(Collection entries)
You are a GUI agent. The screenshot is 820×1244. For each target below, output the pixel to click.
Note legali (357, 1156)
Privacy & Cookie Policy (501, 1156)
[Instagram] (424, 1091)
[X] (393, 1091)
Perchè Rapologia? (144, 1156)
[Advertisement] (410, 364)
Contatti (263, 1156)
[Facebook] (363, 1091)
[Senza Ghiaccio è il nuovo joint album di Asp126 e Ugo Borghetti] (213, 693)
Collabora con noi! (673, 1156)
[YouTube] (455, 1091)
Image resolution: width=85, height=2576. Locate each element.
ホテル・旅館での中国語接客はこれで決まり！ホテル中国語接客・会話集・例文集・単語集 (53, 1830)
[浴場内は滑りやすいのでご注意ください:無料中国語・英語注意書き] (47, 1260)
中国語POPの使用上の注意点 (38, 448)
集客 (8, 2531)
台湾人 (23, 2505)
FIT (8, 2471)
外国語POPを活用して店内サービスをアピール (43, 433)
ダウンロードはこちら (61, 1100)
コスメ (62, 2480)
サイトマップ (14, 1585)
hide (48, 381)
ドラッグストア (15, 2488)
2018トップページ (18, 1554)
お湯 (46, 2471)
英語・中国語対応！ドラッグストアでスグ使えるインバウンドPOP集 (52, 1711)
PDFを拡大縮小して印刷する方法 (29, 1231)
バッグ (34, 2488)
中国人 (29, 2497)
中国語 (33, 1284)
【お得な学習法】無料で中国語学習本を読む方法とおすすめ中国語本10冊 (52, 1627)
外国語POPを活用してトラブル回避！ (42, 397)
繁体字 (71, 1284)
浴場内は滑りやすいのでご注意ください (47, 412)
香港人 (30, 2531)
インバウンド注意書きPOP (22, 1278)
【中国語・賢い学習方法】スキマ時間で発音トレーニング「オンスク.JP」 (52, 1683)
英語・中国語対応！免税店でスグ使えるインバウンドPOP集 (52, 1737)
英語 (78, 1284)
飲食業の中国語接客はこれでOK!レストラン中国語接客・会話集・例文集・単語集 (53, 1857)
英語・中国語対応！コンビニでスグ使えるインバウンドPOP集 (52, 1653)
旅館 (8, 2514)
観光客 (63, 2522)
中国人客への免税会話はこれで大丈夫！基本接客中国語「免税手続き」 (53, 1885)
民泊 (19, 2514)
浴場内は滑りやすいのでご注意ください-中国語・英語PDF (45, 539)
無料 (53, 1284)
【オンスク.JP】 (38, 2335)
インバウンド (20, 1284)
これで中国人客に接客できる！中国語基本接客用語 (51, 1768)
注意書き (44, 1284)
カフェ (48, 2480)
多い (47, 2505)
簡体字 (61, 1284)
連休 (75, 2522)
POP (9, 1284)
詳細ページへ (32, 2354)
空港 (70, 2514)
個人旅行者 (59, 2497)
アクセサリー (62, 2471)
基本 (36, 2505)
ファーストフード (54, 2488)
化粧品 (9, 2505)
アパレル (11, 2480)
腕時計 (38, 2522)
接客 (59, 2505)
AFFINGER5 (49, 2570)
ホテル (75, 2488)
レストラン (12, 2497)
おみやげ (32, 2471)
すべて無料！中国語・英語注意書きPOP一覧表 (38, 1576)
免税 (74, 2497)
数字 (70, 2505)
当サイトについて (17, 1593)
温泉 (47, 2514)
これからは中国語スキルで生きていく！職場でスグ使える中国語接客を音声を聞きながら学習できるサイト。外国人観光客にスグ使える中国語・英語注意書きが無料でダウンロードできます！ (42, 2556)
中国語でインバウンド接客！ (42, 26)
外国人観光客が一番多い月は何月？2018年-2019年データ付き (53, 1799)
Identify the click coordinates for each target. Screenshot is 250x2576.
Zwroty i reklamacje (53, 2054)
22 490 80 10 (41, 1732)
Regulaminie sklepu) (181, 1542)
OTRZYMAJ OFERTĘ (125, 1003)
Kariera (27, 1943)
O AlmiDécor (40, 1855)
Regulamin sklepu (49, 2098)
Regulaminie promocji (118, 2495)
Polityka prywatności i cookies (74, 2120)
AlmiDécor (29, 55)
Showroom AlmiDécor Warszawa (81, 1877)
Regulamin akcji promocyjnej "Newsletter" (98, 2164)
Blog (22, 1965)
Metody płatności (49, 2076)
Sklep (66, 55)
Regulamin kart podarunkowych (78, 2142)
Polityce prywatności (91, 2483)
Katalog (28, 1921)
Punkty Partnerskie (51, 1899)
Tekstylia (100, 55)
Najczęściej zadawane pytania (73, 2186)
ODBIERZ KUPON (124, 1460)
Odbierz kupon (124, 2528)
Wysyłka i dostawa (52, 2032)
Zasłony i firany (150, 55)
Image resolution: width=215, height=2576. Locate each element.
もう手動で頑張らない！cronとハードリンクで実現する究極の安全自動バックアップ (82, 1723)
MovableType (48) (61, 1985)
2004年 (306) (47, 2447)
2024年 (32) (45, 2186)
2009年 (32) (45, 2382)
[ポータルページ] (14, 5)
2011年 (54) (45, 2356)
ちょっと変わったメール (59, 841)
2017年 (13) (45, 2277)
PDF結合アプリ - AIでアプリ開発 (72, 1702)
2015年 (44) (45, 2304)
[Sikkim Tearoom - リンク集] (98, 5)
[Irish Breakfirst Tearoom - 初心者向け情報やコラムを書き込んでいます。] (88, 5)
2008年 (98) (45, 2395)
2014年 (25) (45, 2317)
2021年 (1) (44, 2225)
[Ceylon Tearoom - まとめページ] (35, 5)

■ THE TASK:
Retype only the stretch of lines above starting at the one with "Zwroty i reklamacje (53, 2054)" and stopping at the one with "Showroom AlmiDécor Warszawa (81, 1877)", exactly as written, with both kept.

■ RESPONSE BELOW:
Zwroty i reklamacje (53, 2054)
22 490 80 10 (41, 1732)
Regulaminie sklepu) (181, 1542)
OTRZYMAJ OFERTĘ (125, 1003)
Kariera (27, 1943)
O AlmiDécor (40, 1855)
Regulamin sklepu (49, 2098)
Regulaminie promocji (118, 2495)
Polityka prywatności i cookies (74, 2120)
AlmiDécor (29, 55)
Showroom AlmiDécor Warszawa (81, 1877)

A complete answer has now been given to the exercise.